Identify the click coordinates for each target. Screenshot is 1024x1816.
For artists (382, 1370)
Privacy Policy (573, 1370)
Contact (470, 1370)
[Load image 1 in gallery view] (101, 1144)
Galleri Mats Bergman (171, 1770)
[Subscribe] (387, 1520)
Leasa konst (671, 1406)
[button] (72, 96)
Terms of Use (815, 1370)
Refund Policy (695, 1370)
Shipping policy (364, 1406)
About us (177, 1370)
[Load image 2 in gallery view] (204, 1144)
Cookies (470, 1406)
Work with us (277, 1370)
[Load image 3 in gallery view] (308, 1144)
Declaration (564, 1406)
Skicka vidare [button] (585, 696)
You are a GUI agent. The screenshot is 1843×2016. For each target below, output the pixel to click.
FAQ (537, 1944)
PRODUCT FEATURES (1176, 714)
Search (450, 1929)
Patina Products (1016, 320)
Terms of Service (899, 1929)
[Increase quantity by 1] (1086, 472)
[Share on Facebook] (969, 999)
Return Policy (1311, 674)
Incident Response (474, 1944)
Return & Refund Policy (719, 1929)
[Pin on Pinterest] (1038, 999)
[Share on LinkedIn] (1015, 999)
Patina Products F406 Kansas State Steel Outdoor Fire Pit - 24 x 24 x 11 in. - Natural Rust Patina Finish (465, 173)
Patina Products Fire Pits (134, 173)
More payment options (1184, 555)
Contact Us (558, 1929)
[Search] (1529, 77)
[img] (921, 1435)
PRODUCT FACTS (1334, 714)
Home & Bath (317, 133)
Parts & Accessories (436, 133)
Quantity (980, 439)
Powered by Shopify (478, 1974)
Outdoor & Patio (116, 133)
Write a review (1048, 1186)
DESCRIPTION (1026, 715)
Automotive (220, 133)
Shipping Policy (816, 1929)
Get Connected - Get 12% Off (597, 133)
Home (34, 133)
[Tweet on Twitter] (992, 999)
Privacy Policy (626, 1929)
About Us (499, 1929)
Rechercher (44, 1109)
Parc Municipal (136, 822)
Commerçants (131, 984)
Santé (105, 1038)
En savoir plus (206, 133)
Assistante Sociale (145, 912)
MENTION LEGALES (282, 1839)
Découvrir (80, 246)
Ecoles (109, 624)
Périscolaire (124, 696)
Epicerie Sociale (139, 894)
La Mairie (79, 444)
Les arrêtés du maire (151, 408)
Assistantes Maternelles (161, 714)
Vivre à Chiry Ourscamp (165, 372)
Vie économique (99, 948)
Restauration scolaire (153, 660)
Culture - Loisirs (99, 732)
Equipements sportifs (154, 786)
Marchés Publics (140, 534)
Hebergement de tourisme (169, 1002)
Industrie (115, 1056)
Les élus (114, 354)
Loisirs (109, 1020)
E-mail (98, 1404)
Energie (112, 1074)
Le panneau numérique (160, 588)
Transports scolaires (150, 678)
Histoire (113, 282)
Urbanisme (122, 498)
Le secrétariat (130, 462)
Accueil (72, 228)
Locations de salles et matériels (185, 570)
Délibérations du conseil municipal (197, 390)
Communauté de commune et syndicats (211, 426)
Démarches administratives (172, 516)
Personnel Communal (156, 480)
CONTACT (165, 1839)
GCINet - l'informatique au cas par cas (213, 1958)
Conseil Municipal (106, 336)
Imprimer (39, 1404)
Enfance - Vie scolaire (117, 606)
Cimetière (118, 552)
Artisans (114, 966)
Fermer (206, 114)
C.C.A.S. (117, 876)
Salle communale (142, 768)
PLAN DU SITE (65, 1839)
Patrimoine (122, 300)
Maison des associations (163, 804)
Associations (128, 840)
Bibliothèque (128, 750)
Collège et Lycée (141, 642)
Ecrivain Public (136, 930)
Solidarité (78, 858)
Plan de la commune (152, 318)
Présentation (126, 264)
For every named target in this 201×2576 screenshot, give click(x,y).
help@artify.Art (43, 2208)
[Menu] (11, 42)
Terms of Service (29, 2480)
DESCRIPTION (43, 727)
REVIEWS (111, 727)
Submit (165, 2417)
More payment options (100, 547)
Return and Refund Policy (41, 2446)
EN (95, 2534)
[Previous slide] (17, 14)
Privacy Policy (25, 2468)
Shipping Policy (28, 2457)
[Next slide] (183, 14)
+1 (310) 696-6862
+---+
- PROBLEM STATEMENT: Looking at the data above, return every line from the one with "Patina Products (1016, 320)" down to the one with "E-mail (98, 1404)", exactly and inclusively.

- RESPONSE:
Patina Products (1016, 320)
Terms of Service (899, 1929)
[Increase quantity by 1] (1086, 472)
[Share on Facebook] (969, 999)
Return Policy (1311, 674)
Incident Response (474, 1944)
Return & Refund Policy (719, 1929)
[Pin on Pinterest] (1038, 999)
[Share on LinkedIn] (1015, 999)
Patina Products F406 Kansas State Steel Outdoor Fire Pit - 24 x 24 x 11 in. - Natural Rust Patina Finish (465, 173)
Patina Products Fire Pits (134, 173)
More payment options (1184, 555)
Contact Us (558, 1929)
[Search] (1529, 77)
[img] (921, 1435)
PRODUCT FACTS (1334, 714)
Home & Bath (317, 133)
Parts & Accessories (436, 133)
Quantity (980, 439)
Powered by Shopify (478, 1974)
Outdoor & Patio (116, 133)
Write a review (1048, 1186)
DESCRIPTION (1026, 715)
Automotive (220, 133)
Shipping Policy (816, 1929)
Get Connected - Get 12% Off (597, 133)
Home (34, 133)
[Tweet on Twitter] (992, 999)
Privacy Policy (626, 1929)
About Us (499, 1929)
Rechercher (44, 1109)
Parc Municipal (136, 822)
Commerçants (131, 984)
Santé (105, 1038)
En savoir plus (206, 133)
Assistante Sociale (145, 912)
MENTION LEGALES (282, 1839)
Découvrir (80, 246)
Ecoles (109, 624)
Périscolaire (124, 696)
Epicerie Sociale (139, 894)
La Mairie (79, 444)
Les arrêtés du maire (151, 408)
Assistantes Maternelles (161, 714)
Vivre à Chiry Ourscamp (165, 372)
Vie économique (99, 948)
Restauration scolaire (153, 660)
Culture - Loisirs (99, 732)
Equipements sportifs (154, 786)
Marchés Publics (140, 534)
Hebergement de tourisme (169, 1002)
Industrie (115, 1056)
Les élus (114, 354)
Loisirs (109, 1020)
E-mail (98, 1404)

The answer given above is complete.